(Input for this task)
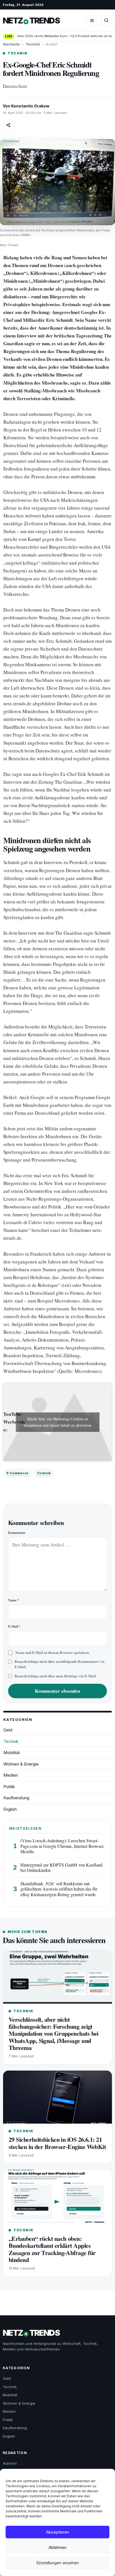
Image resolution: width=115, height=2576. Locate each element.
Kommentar (16, 1532)
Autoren (10, 2463)
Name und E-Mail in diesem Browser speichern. (52, 1652)
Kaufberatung (16, 1797)
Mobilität (11, 1752)
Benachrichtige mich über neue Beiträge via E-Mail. (56, 1675)
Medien (10, 1775)
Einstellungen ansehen (57, 2562)
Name (13, 1600)
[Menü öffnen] (92, 20)
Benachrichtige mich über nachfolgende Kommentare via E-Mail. (60, 1664)
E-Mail (14, 1626)
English (10, 1809)
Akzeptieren (57, 2532)
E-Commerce (17, 1473)
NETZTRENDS (31, 20)
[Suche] (106, 20)
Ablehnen (57, 2547)
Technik (33, 44)
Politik (9, 1786)
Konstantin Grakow (30, 106)
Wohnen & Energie (21, 1764)
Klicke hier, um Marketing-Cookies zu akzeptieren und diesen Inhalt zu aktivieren (57, 1422)
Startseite (11, 44)
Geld (7, 1730)
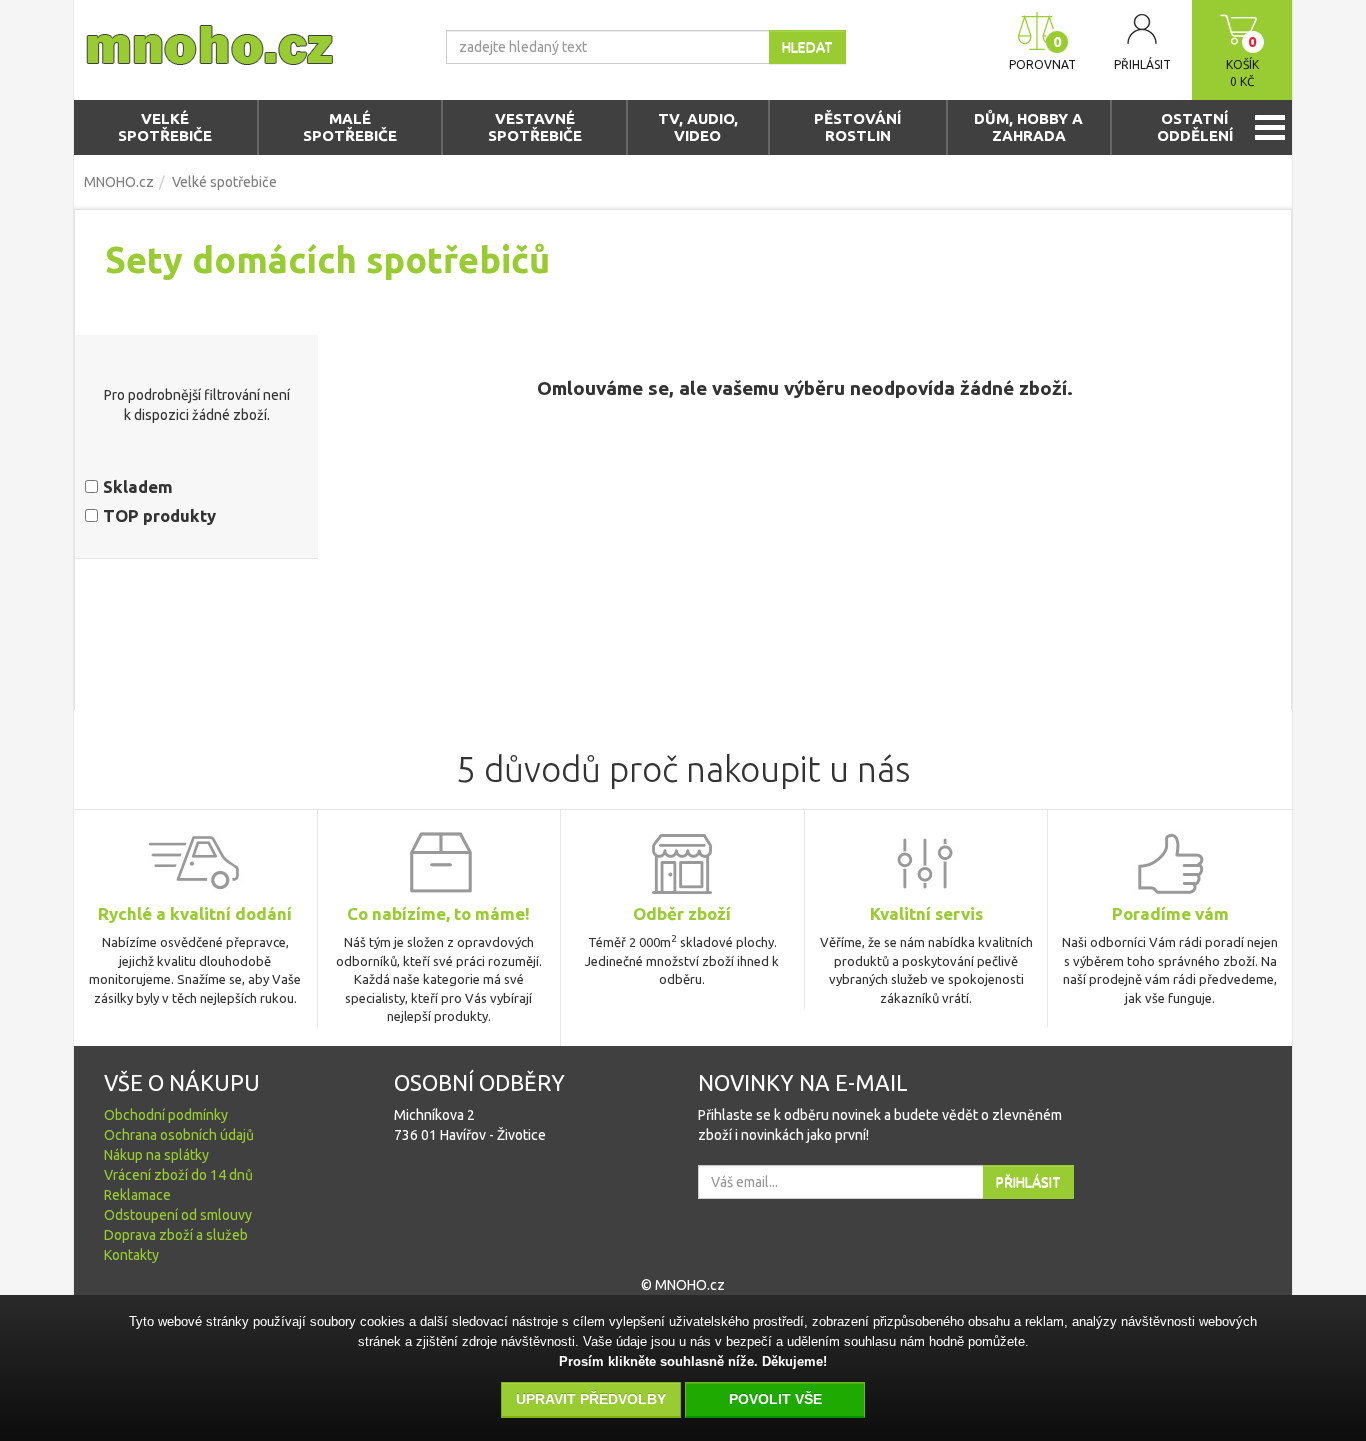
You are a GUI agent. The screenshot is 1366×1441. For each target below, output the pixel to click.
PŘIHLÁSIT (1028, 1182)
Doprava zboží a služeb (176, 1235)
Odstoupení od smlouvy (178, 1215)
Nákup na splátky (156, 1155)
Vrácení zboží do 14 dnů (178, 1175)
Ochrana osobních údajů (179, 1135)
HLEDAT (807, 47)
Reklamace (137, 1195)
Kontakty (131, 1255)
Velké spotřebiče (224, 182)
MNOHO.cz (119, 182)
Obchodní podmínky (166, 1115)
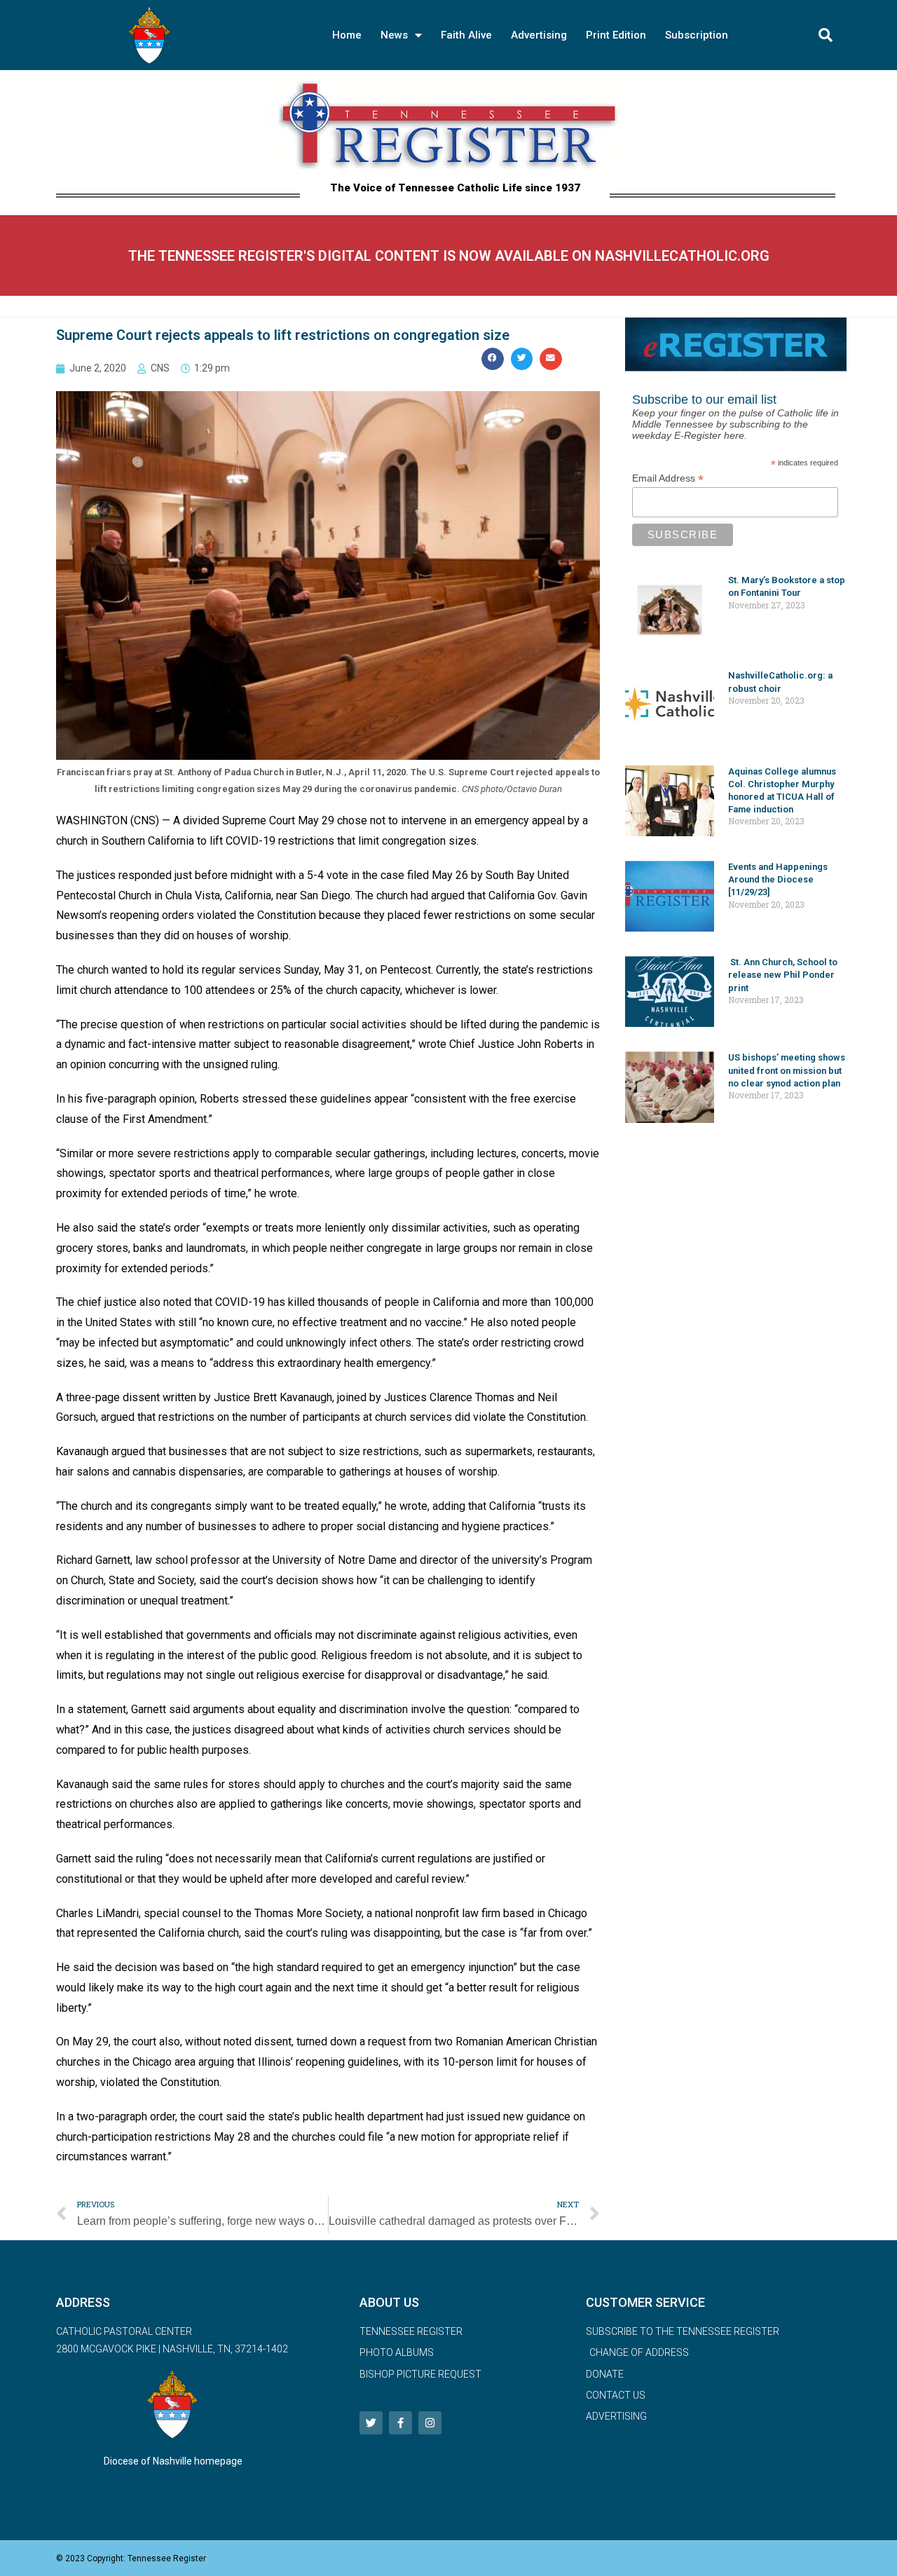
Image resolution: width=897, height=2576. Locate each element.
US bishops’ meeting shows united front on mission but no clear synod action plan (786, 1070)
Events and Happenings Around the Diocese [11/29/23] (778, 879)
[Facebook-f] (400, 2422)
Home (347, 35)
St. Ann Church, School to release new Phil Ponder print (782, 975)
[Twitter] (371, 2422)
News (394, 35)
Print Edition (616, 35)
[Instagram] (429, 2422)
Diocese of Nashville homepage (173, 2461)
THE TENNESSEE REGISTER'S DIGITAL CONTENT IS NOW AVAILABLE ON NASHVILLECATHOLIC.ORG (448, 255)
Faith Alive (466, 35)
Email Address (668, 478)
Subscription (696, 35)
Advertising (539, 35)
(End Input for this task)
_What the task requires:_
Within the entries above, how many lines contain the word "Benachrichtige"? State the number only.

_Response to this exercise:_
2